Object Groups define where access applies; Principal Groups collect identities that receive assignments.

Groups (/groups) come in two flavors, distinguished by Group type:

  • Object groups scope where access applies — for example, "every device at Plant A." Permission block scope modes like Direct objects in object group and Objects in subgroups (see Permission Blocks) target an object group.
  • Principal groups collect who receives access — for example, "the operators who should inherit the plant-operator role." Atom seeds one principal group, authenticated-users, for all authenticated human users.

Groups can nest: a group can have a Parent group, and Principal Group nesting extends inherited role assignments down to child groups and their members.

Groups table

Columns: Name, Type, Tenant, Parent, Description, Created, Updated.

Groups list

Create a group

Click + Create.

Create button highlighted on the groups list

Fields:

  • Name (required).
  • Description.
  • Group typeObject group or Principal group.
  • Tenant — required; select the tenant this group belongs to.

Create group dialog

Click Save.

Row actions

  • Inspect — view details and manage members.
  • Edit — change name, description, or parent.
  • Delete — remove the group.

Inspect and members

The inspect dialog shows ID, Name, Tenant, Description, Group type, Parent group, Child principal groups, and Created, followed by a Members section.

A new group has no members yet. Search the entity list below the members table and click Add next to any entity to add it.

Group inspect with no members

Once added, a member row shows its name, kind, status, and a Remove button.

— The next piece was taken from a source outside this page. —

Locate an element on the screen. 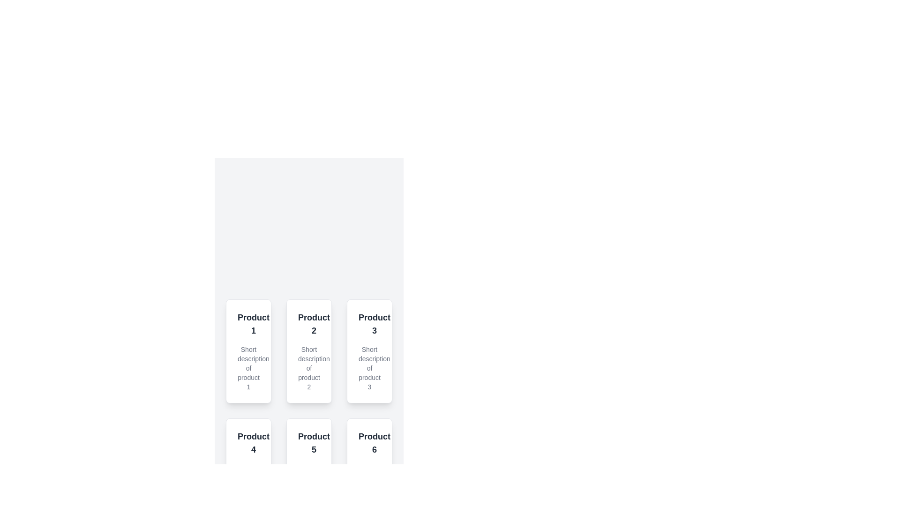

Group inspect with a member added

How groups connect to access control

Groups themselves grant nothing — they're referenced by other records:

  • A permission block's Scope mode can target an object group directly (Object group itself), its direct contents (Direct objects in object group), or everything under it (Objects in subgroups), as well as child groups themselves (Direct child object groups, Descendant object groups).
  • Principal groups are the mechanism the Authorization debugger refers to when a decision explanation says a role was inherited "through principal group authenticated-users" — role-to-principal-group assignments in the current UI build are managed through the GraphQL API rather than a dedicated screen; see Direct Policies for the UI-native way to grant access to a specific entity today.